Sunday, July 02, 2006

india and the free market

Does the free market work? Here's an interesting incident from Clive Crook's Atlantic essay on capitalism:

In the late 1980s, as Mikhail Gorbachev embarked on his perestroika program of economic reform, Soviet officials were sent abroad to see how things were done in the West. One visited London’s main vegetable market. He asked how the market was organized, and how prices were set. He was told that the individual traders bought whatever quantities they wished, and set their own prices, and that these fluctuated throughout the day as the balance of supply and demand changed. At this, the Soviet visitor laughed. He said he understood that this was the official line—but, please, how did the market really set prices?
It is one thing to believe that effective governance consists in being able to balance the demands of social justice (and I mean "social equality" as opposed to just "income equality") with the demands of the free market. But sometimes in mindlessly trumpeting the free market, it seems to me that the folks at TCS haven't done their fact-checking that well.
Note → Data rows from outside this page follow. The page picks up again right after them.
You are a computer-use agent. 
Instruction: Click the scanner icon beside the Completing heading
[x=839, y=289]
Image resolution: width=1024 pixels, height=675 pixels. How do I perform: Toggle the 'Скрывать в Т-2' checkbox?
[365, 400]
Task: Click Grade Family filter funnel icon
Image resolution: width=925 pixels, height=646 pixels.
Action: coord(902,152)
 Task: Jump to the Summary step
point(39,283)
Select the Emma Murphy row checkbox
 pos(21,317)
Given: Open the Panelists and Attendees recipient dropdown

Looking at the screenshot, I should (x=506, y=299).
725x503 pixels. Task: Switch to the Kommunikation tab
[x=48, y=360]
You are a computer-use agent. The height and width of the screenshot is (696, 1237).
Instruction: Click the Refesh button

First there is this statement:

For 70 years, Mohandas Gandhi's myopic vision of backward-looking socialism as a template for national advancement was accepted as revealed wisdom by a string of Indian prime ministers, starting with his acolyte, Nehru.
And then this:

Despite a plenitude of cotton, Gandhi didn't think India should create a cotton industry, believing instead that every family should own a spinning wheel and spin its own. He didn't believe India should develop a manufacturing base, which not only caused the dead hand of "import substitution" to smother native initiative, but the failure to develop factories meant there was also a failure to develop infrastructure like roads and ports to take goods to market.
I should admit that, more or less, the last statement captures Gandhiji's vision correctly. And yet, while the vision of a small self-sufficient village, where everyone lived simply, might have made sense to "authentic" Gandhians like Acharya Vinoba Bhave, it was never the Congress's idea of an independent India at all. As far back as the Nehru Report of 1930, the Congress was clear where it wanted India to go: India would be a secular democracy while paying particular attention to equality, social justice and the rule of law. Above all, the Congress (led by Pandit Nehru, "Gandhiji's acolyte") recognized that a modern India would have to be industrial and compete with the rest of the world. Perhaps, inspired by the success of the Soviet five-year plans, industrialization was to be driven (initially at least) by planned government initiatives a.k.a Planning.

The alliance between the INC and Gandhiji arose from a mixture of idealism and pragmatism. The Congress recognized that Gandhiji's methods his unique moral force were unique, a foundation on which a new India could be built. But at no point did the Congress ever adopt Gandhiji's own economic vision. On his side, Gandhiji recognized this implicit bargain. He was the undisputed leader of the movement for India's independence and the Congress' foremost representative but never its architect for India's future. Think about it, at no point in all his negotiations with the British, did Gandhiji ask for simple self-sufficient villages. When Gandhiji negotiated with the British, the essential vision of India in these negotiations was always the same: a free India, with an industrialised economy, driven by a strong public sector, with an emphasis on social justice.

Whether this vision, with its emphasis on a strong public sector, is still the best one for India, is arguable -- planning and the public sector, led to the development of an entrenched and utterly inefficient burreaucracy which choked any kind of growth. But the fact remains, India-- with its surplus of engineers and the easy availabilty of English-speaking persons -- was in a unique position to take advantage of the turn in the post-industrial global economy, particularly the service-sector, because of the decisions made during our "socialist" days.

Of course, the question really is: what next? How do we negotiate the demands of capitalism with the requirements of social justice? Where does the public sector figure in this? Or does it?